Commentary: Some of the challenges that Sentinel faces are specific to developing nations. But many are the same here in the US. We’d love to see these techniques applied here, too.
If AI is to revolutionize diagnostics, integration will be key
Eric Topol and collaborators have been on the forefront of evaluating the clinical implications of AI. He recently published two highly relevant items: a Lancet Perspective on Digital Medicine, illustrating the need for, and promise of, multimodal data integration across images, genetics, liquid biopsies, and text EHRs in earlier cancer detection; and a Ground Truths blog discussion with John Halamka, a leading voice on IT in hospital medicine. Halamka tells an anecdote of one way AI can help: “It's Sunday at three in the morning. Mrs. Smith has just come in. She has a 3,000 page chart, 75 hospitalizations, and four OR visits. Her complaint tonight is: “I feel weak.” AI can extract key past data and answer questions from the chart that no human would be able to even find, never mind interpret.

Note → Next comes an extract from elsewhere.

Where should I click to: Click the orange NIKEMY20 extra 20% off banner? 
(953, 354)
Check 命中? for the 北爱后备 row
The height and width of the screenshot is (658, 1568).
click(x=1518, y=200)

Commentary: The critical point here is integration from multiple diagnostic and therapeutic modalities. For many patients and diseases, the answer to the question, “What is wrong?” will not be as simple as a single test with a single answer. AI promises to extract clinically relevant conclusions from more complex, more subtle, less invasive, and heterogeneous multi-modal data than is possible by unaided human evaluation alone.
However, the big questions for AI are
Will it work reliably in the highly consequential world of clinical diagnosis?

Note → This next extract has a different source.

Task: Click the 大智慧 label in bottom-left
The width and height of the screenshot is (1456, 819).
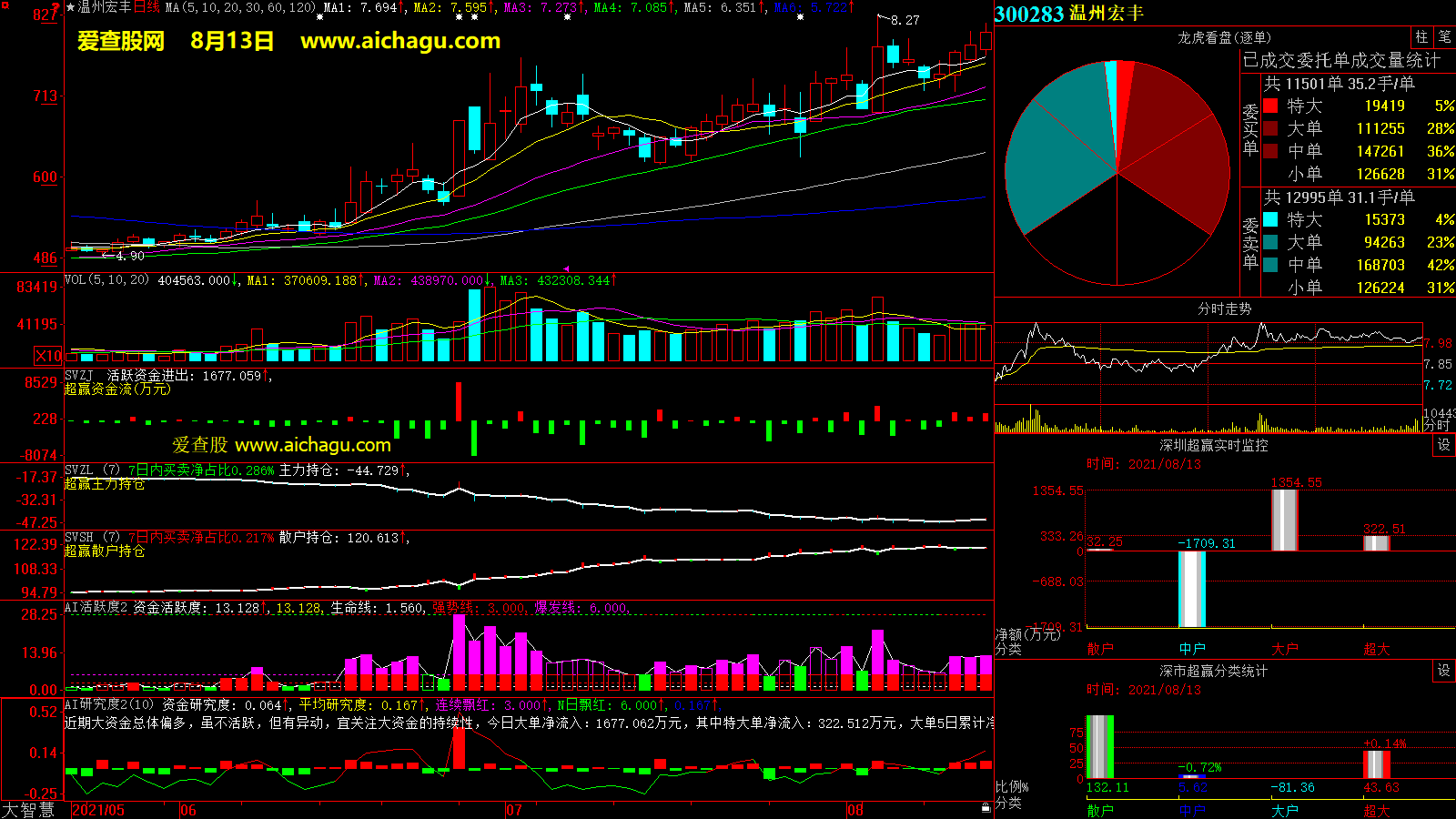Action: pos(28,810)
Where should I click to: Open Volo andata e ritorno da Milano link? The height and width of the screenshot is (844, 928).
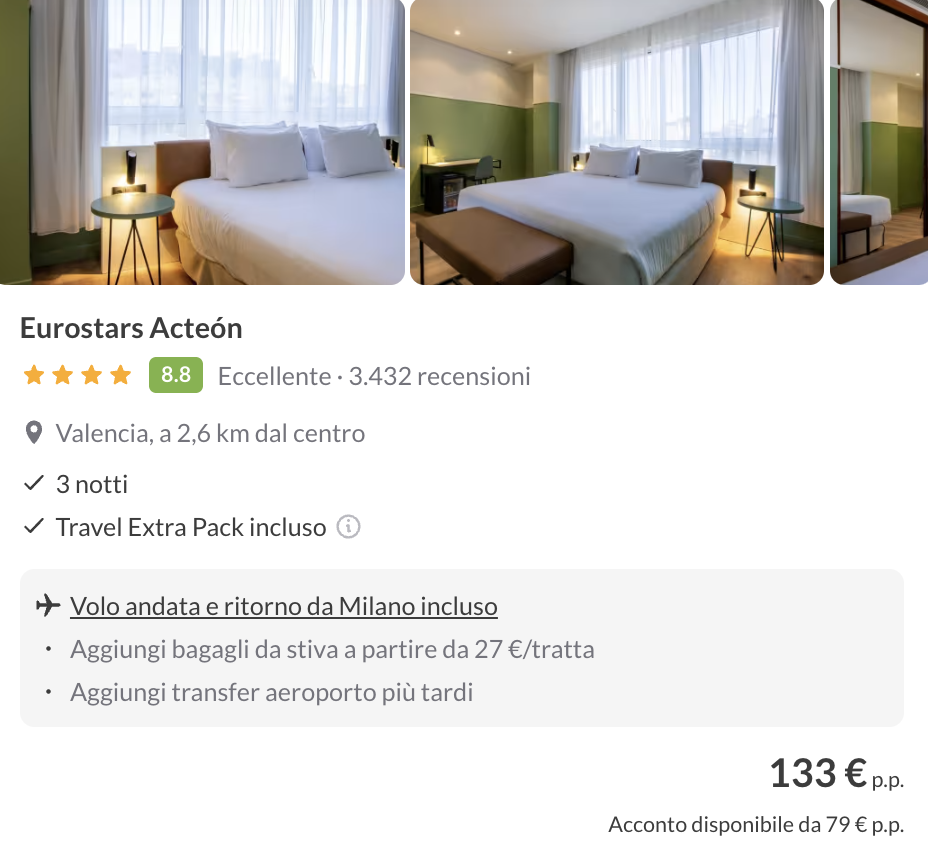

Will it provide a substantial enough improvement over steadily improving simpler techniques to justify its higher cost, novel error profile, and privacy challenges?

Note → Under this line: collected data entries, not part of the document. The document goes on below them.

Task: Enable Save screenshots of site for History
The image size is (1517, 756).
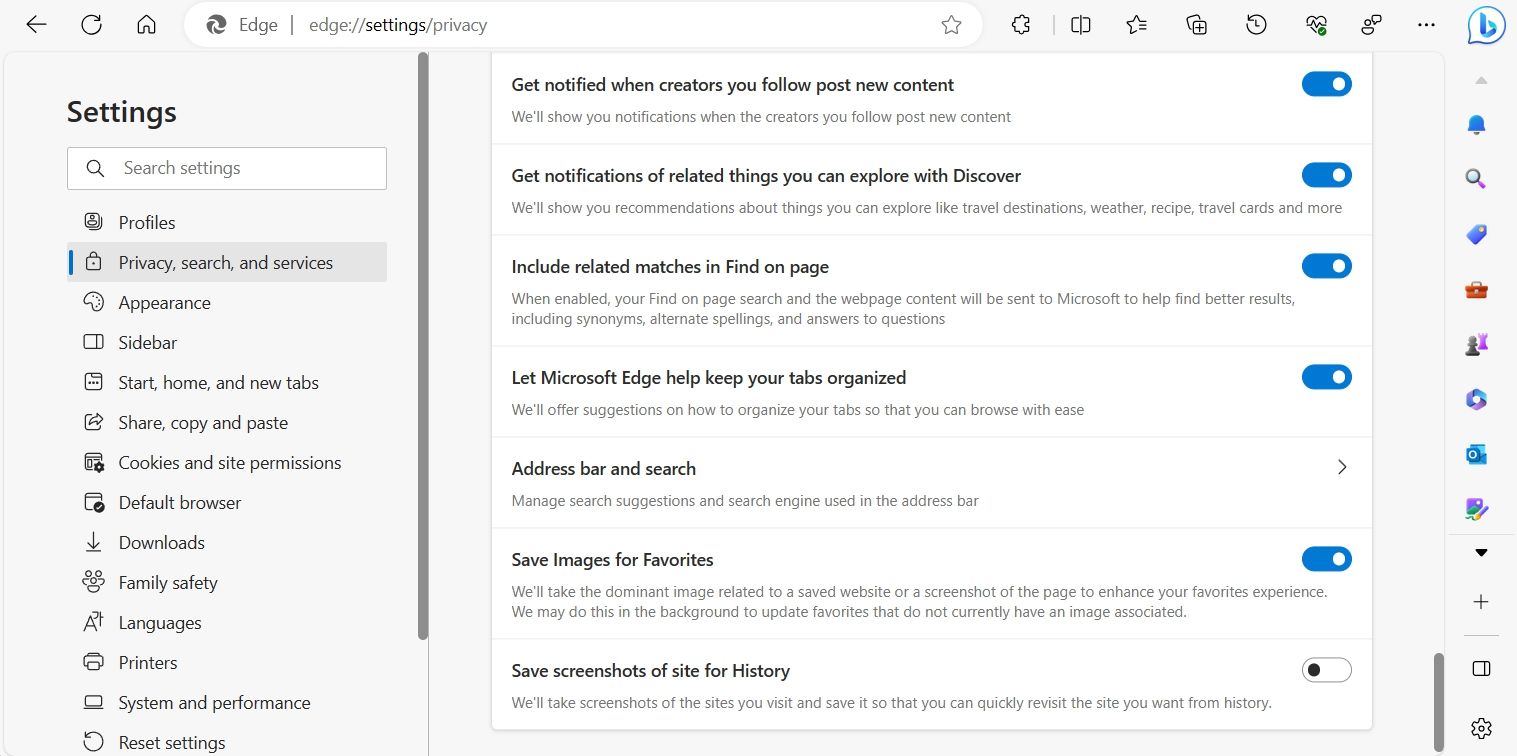Action: 1326,670
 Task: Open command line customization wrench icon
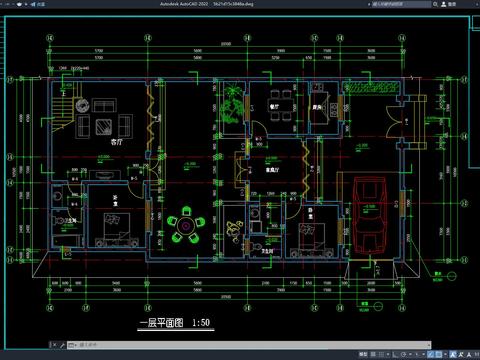62,345
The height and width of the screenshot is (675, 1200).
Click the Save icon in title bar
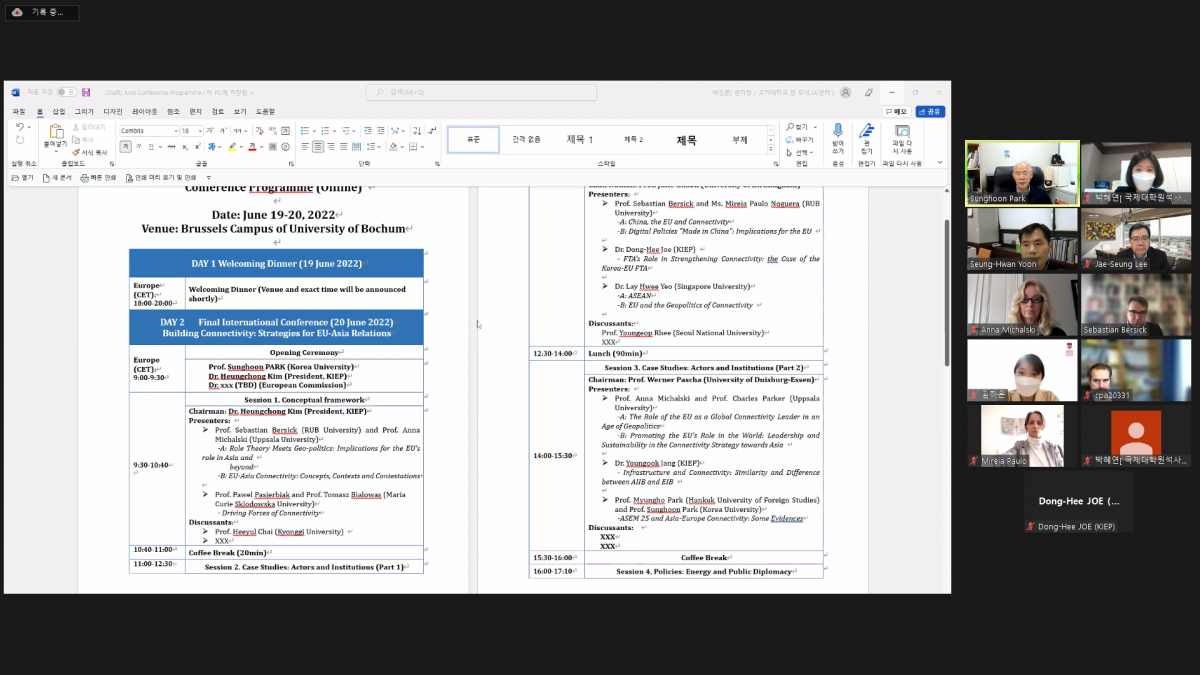pyautogui.click(x=86, y=92)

We will discuss specific impacts, their opportunities, and risks in future issues.
Texas joins the cool kids (when it comes to biomarker testing)
Tomorrow Texas will join 10 other states (AZ, AR, GA, IL, KY, LA, MD, MN, NM, OK) that have mandated health insurance coverage for biomarker testing, thanks to a law that was passed back in May. The details are important - the mandate covers tests that are “evidence-backed,” which was defined as:
FDA-approved
Covered by CMS, and
Included in national guidelines.
It is expected that most of this testing will be related to cancer diagnosis, most often aimed at discovering whether a patient has a cancer sub-type that responds to a specific drug. Several other states have similar bills pending.
Quick Hits
A July 31 commentary in the Lancet noted that while recent efforts to improve tuberculosis treatment worldwide (i.e., the 1/4/6x24 Campaign to cure tuberculosis quickly, launched in 2022) are laudable, diagnosis remains “the weakest link in the cascade of care.” The article estimates that 40% of people who develop active TB are never diagnosed (that’s more than 4.2 million people).
During a clinical safety analysis of their study on the use of AI assistance in reading mammograms, researchers at Sweden’s Lund University discovered that using AI resulted in the detection of 20% more cancers compared with standard screening, without affecting false positives. At the same time, the screen-reading workload for radiologists was reduced by 44%.